Many things can increase load, including the difficulty or novelty of the task, emotional states such as anxiety and other factors including sleep quality. Perhaps you’re chatting with a friend and something comes on the radio that sounds interesting or important; you can either listen to the radio or carry on with the conversation, but very rarely can you do both. Similarly, attempting to complete a complex mathematical equation in a noisy environment is going to force us to lose focus because there is simply too much stimuli to process. This means that cognitive load is related to attention, being able to maintain our focus on the task in hand.
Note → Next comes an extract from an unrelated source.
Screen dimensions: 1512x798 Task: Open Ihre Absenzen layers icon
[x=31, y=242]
Skills such as learning to drive place immense pressure on cognitive resources, which is why learner and new drivers need to concentrate much harder than experienced ones.
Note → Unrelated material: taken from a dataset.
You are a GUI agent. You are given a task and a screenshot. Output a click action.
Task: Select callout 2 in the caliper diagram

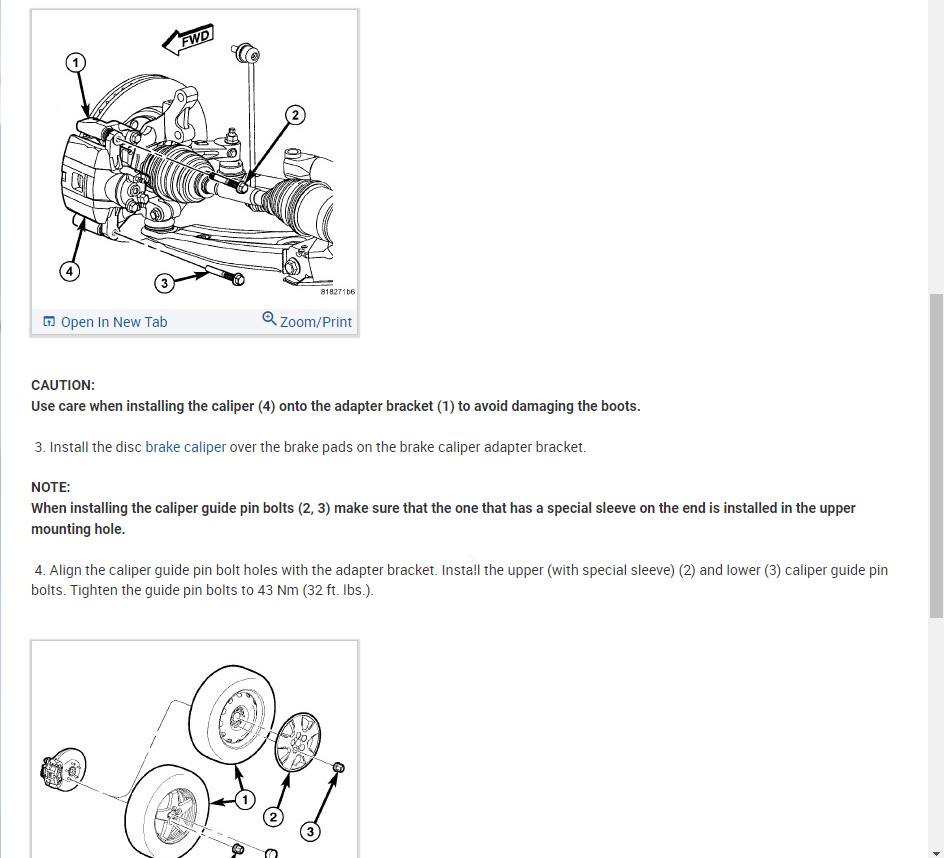(295, 115)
Not only do we have to process new information, we also have to store it and this, in itself, is a resource heavy activity. The role of attention was crucial in the formulation of early models of memory and has witnessed a resurgence of interest over the past decade or so as a way to investigate many of the unanswered questions around working memory. Pierre Barrouillet of the University of Geneva has attempted to answer some of these questions through the Time-Based Resource Sharing model (TBRS) of working memory. 

Switching Attention

Barrouillet proposes that when people carry out a task, the cognitive system rapidly switches between processing the information and storing it, so our focus of attention continually flips between carrying out the task and refreshing the memory trace. Storage and processing can’t take place at the same time and this results in a bottleneck where both functions are forced to compete for resources.

The switching mechanism in TBRS

 When the focus of attention is on processing, memory suffers; when the focus of attention is on storage, processing suffers. Crucially, when cognitive load is low, there is more time to refresh the memory trace, but when cognitive load is high, more resources are directed towards processing and retention is negatively affected; working memory span decreases as cognitive load increases. With any given task, there is a processing/storage trade-off. 

Barrouillet, therefore, defines cognitive load as the proportion of time during which processing occupies the bottleneck and impedes the memory task. Crucially, this indicates that recall performance isn’t dependent on the duration of the task or the number of digits to be recalled but, rather, on the ratio between the amount of work to be done and the time allowed to do it, that is, successful recall depends on cognitive load.

Framing Definitions

Whichever definition we adopt and through whichever lens we choose to view it, cognitive load in concerned with the relative demands of a task and the mental resources we have available to meet those demands. Models of instructional design, such as Cognitive Load Theory and Load Reduction Instruction provide ways in which instructors can help ease this load. However, such models assume that human memory systems are modular and that memory decays from the short-term module if there is insufficient rehearsal. Yet even the notion of separate short-term and long-term stores isn’t a universally agreed proposal and contemporary investigations might suggest that older models (such as Atkinson and Shiffrin’s Multi-store model and Baddeley and Hitch’s Working Memory model) are due for retirement. 

Different perspectives, therefore, lead to minor differences in emphasis. Some definitions and models lean towards the multi-component view of memory (the separation between short-term and long-term memory), while others may adopt an increasingly unitary approach (no separate stores or ‘types’ of memory) with an emphasis on attentional processes. Both Cowan’s Embedded Processes model and Barrouillet’s TBRS model are two examples that highlight the current debate.